Задание:
Дословно выпишите из фрагмента о Юнне часть текста от слов «Так вот, если» до слов «довольно пикантное положение.» включительно.

Так вот, если Юнна куста боялась и были на то основания, то, живя через океан и не учитывая усилий враждебных кланов заткнуть мне рот кляпом, я шел напролом. Ряд публикаций были задержаны на пару лет — в том числе из-за Юнны, на которую я понадеялся, а она сложила мои рукописи в сундук, на котором спала гостившая у нее Лена Довлатова, а мне Юнна объясняла, что с моей острой прозой труднее, чем с облегченной довлатовской. А «Три еврея» и вовсе вышли с опозданием в дюжину лет, что, конечно, снизило актуальность этой горячечной исповеди. Я не жалуюсь — таково мое био. Вот и мой «Post mortem» вышел на пару лет позже, после чудовищных интриг питерской банды лжеписателей. Я — Жорж Данден, я сам этого хотел, хочу и буду хотеть, пока дышу. Знаю, на что иду. А Юнна сама предложила протекцию, но когда я согласился, поставил ее, видимо, в довольно пикантное положение.
…Я, Володя, пишу тебе не для «литнаследства», не для университетского архива, я всегда пишу тебе лично. И написанное мною тебе — глубоко интимно в том смысле, что оно только мое и твое личное дело, никому более, даже семье моей, не доступное. Поэтому мой тебе предположительный «вред» — это твой бред. Но если этот психический припадок или приступ бешенства облегчил твою душу, то я согласна и впредь получать от тебя такие открытки, поскольку со мной тоже случаются приступы такого бешенства и направлены они тоже лишь на самых близких мне людей, которые тем еще и близки, что прощают из жалостности любовной и спасительного для меня понимания.

Исходные данные:
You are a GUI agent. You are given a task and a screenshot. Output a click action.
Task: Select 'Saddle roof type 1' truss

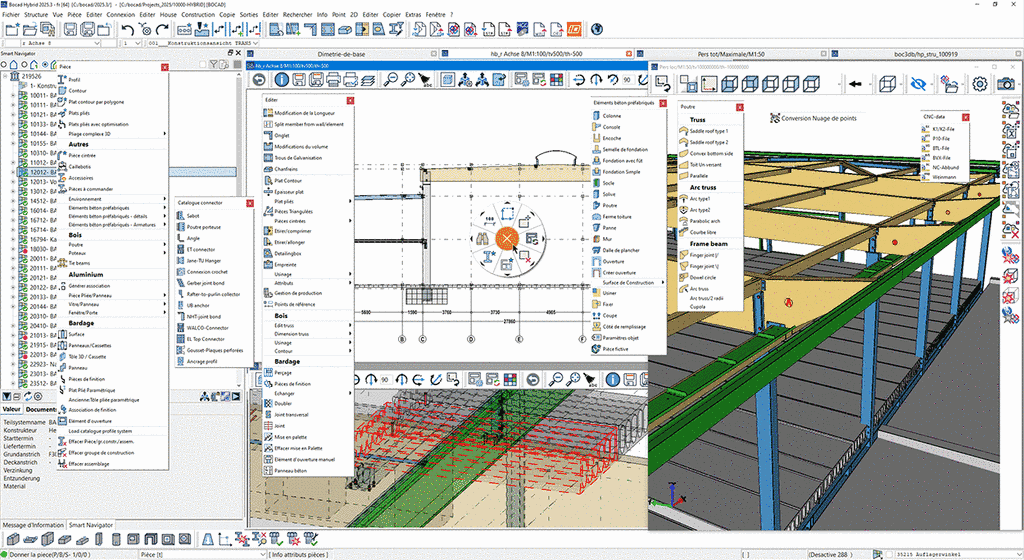pos(708,131)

Ответ на задание:
Так вот, если Юнна куста боялась и были на то основания, то, живя через океан и не учитывая усилий враждебных кланов заткнуть мне рот кляпом, я шел напролом. Ряд публикаций были задержаны на пару лет — в том числе из-за Юнны, на которую я понадеялся, а она сложила мои рукописи в сундук, на котором спала гостившая у нее Лена Довлатова, а мне Юнна объясняла, что с моей острой прозой труднее, чем с облегченной довлатовской. А «Три еврея» и вовсе вышли с опозданием в дюжину лет, что, конечно, снизило актуальность этой горячечной исповеди. Я не жалуюсь — таково мое био. Вот и мой «Post mortem» вышел на пару лет позже, после чудовищных интриг питерской банды лжеписателей. Я — Жорж Данден, я сам этого хотел, хочу и буду хотеть, пока дышу. Знаю, на что иду. А Юнна сама предложила протекцию, но когда я согласился, поставил ее, видимо, в довольно пикантное положение.